• Work request: Once the line containing "For every named" is found in the entries below, reproduce it and every line after it, stopping at and including the line containing "Privacy Policy (351, 2554)"; reproduce nothing else, and keep each line exact.

• Information provided:
───

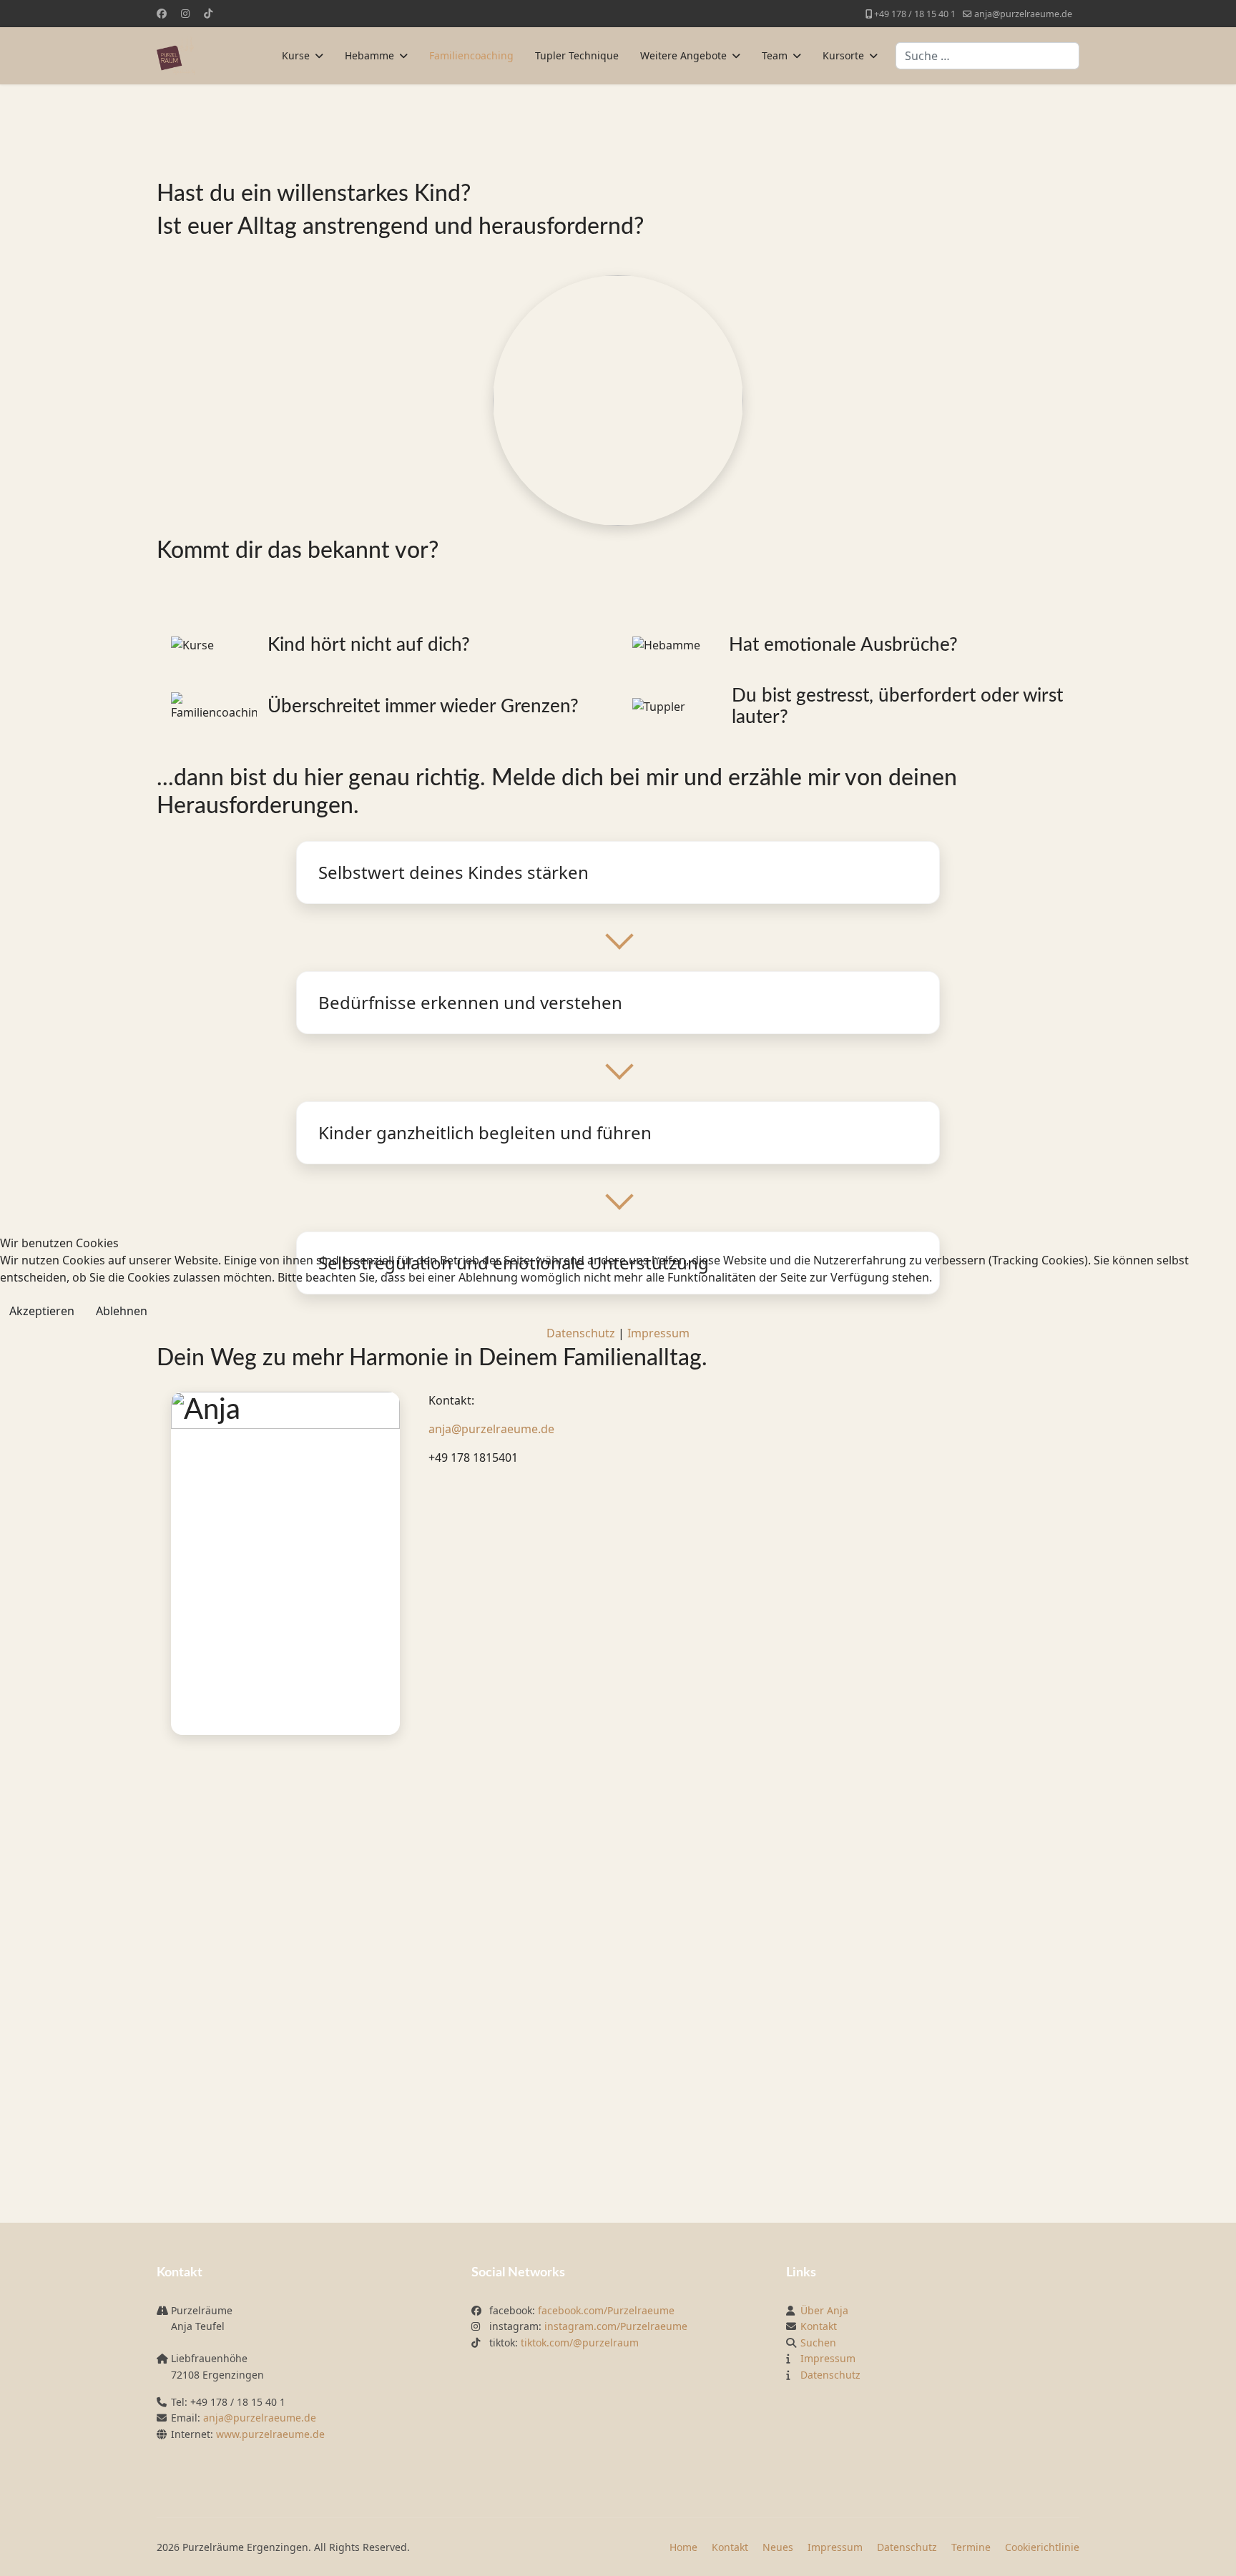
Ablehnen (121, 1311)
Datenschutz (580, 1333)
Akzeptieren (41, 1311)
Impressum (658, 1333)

───

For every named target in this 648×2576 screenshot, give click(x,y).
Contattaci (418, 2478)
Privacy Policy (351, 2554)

───

• Task response:
For every named target in this 648×2576 screenshot, give click(x,y).
Contattaci (418, 2478)
Privacy Policy (351, 2554)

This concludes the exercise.